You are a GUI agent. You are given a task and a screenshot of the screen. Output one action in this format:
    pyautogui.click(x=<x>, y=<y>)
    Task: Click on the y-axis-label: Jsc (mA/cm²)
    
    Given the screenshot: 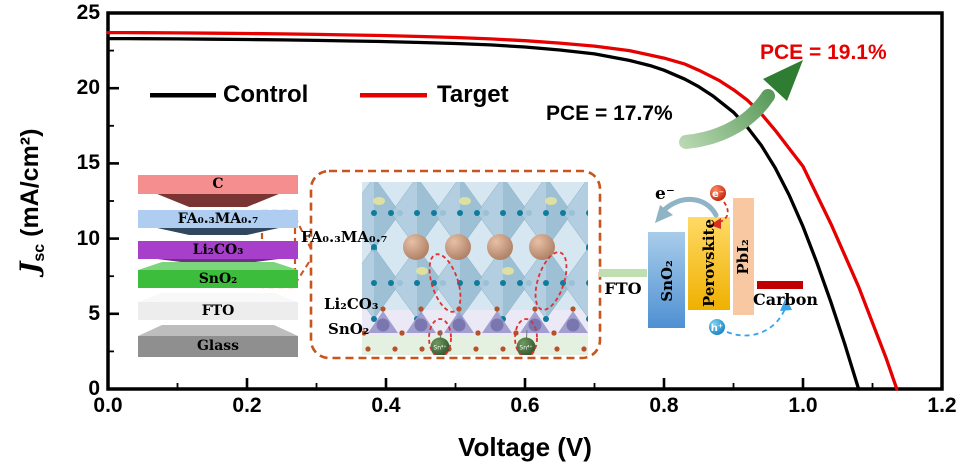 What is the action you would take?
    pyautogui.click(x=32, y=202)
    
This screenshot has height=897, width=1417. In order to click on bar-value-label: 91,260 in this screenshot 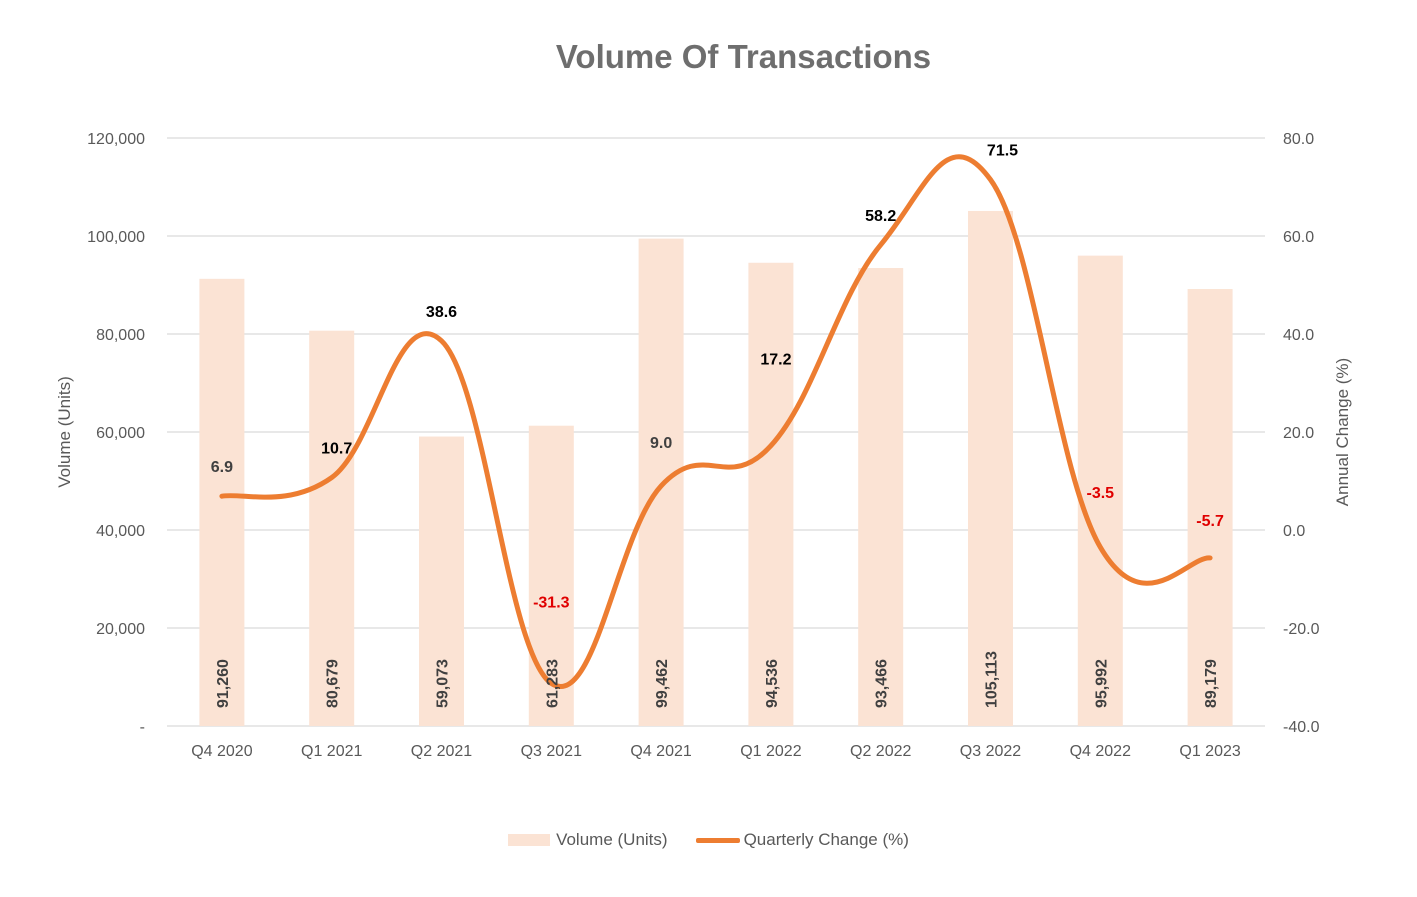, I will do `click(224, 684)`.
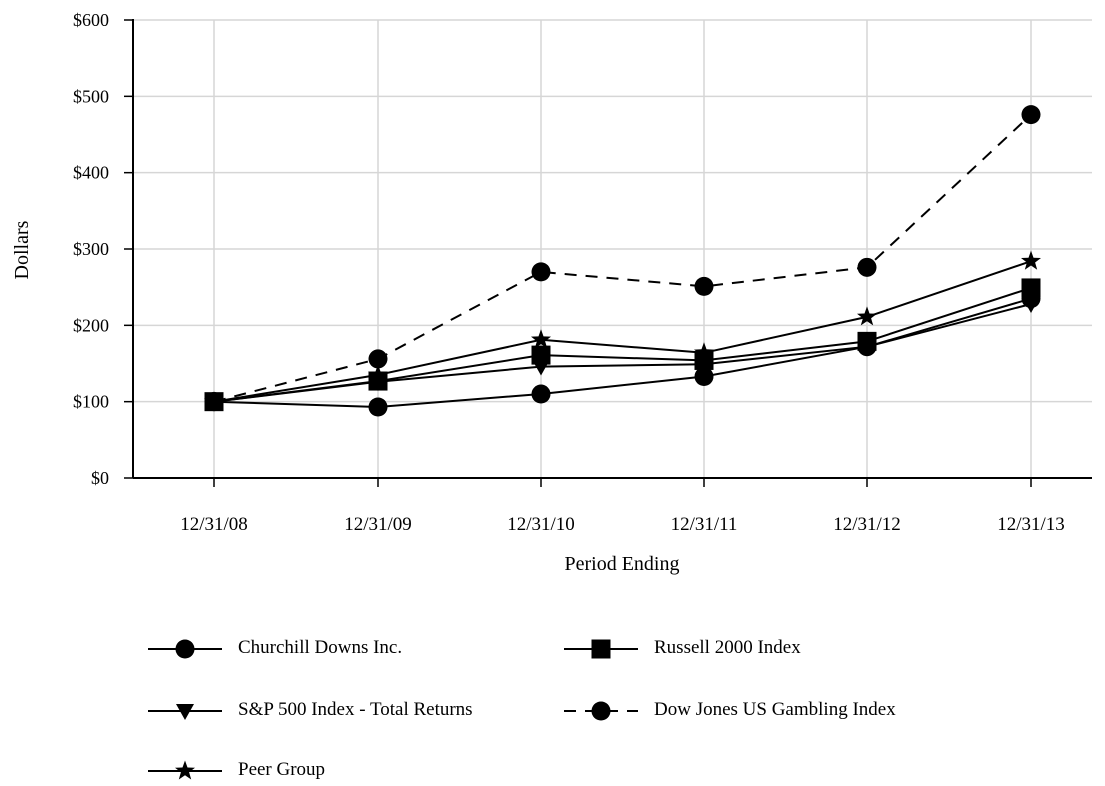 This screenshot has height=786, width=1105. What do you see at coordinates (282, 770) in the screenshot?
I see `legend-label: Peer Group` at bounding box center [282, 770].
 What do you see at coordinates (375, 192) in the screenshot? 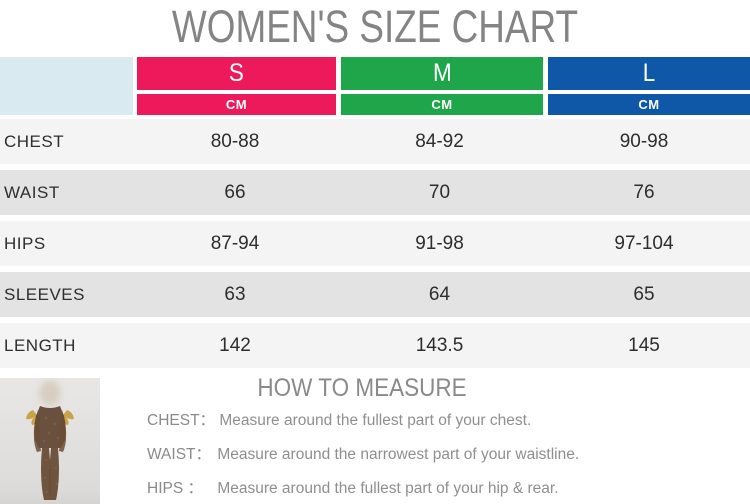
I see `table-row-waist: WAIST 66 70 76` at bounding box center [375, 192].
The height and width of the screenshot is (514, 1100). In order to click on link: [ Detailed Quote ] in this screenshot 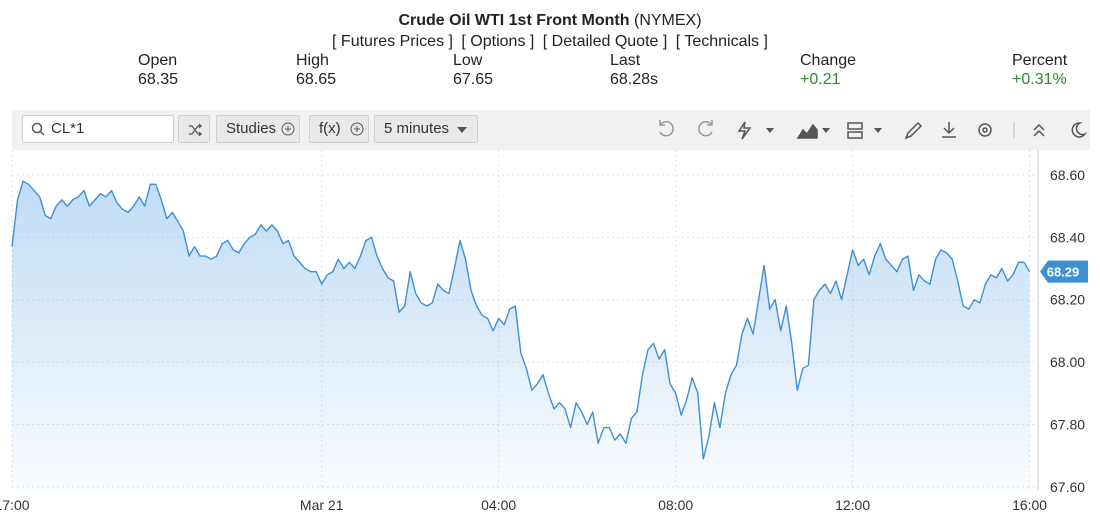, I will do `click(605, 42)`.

* * *

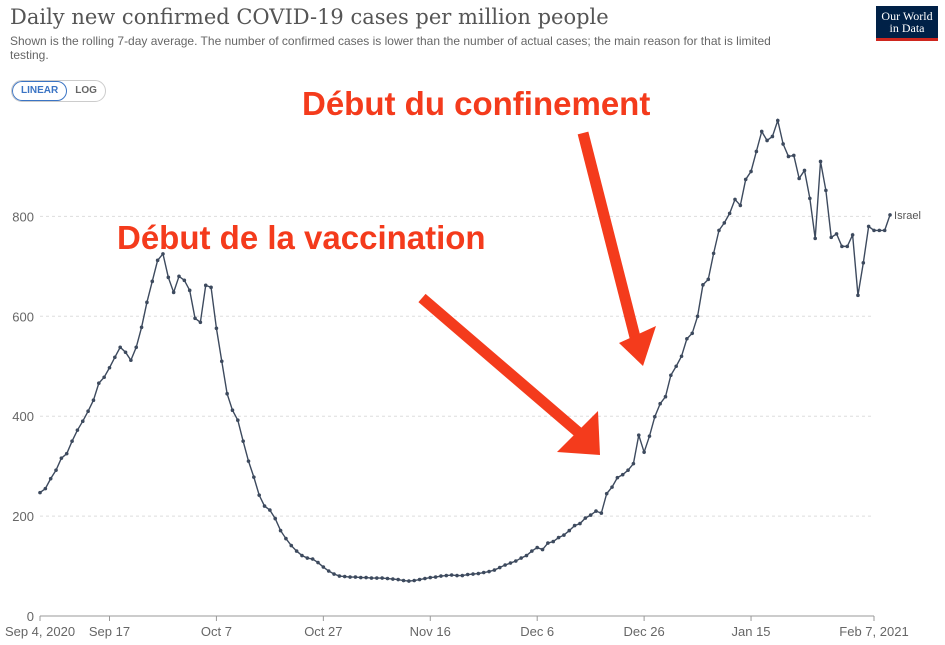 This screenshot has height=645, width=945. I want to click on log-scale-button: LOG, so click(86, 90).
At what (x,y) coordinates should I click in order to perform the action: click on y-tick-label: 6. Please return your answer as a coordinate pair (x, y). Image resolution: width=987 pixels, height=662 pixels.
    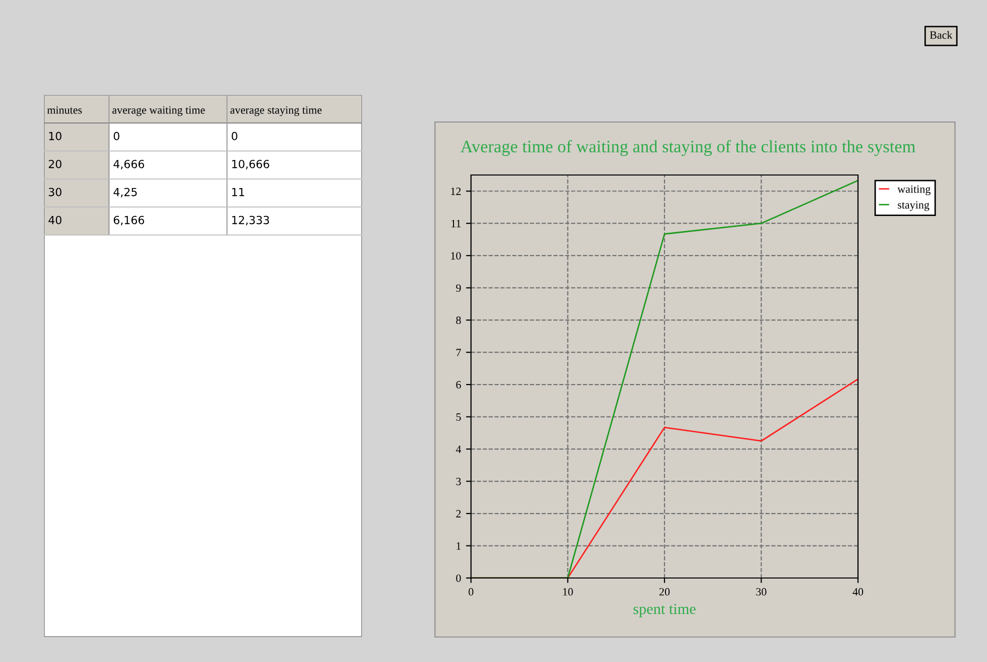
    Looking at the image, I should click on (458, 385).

---

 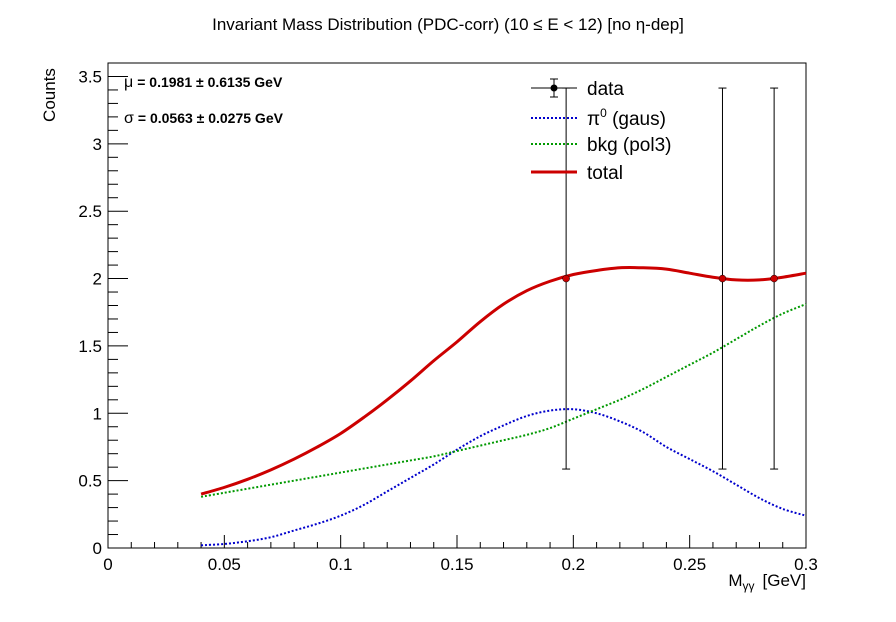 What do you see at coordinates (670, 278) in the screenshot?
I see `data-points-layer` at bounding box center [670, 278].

What is expected:
Copy the material verbatim from the line containing "This screenshot has height=645, width=945." through the line containing "Looking at the", omitting the pictures.

Answer:
 This screenshot has height=645, width=945. I want to click on log-scale-button: LOG, so click(86, 90).
At what (x,y) coordinates should I click in order to perform the action: click on y-tick-label: 6. Please return your answer as a coordinate pair (x, y). Image resolution: width=987 pixels, height=662 pixels.
    Looking at the image, I should click on (458, 385).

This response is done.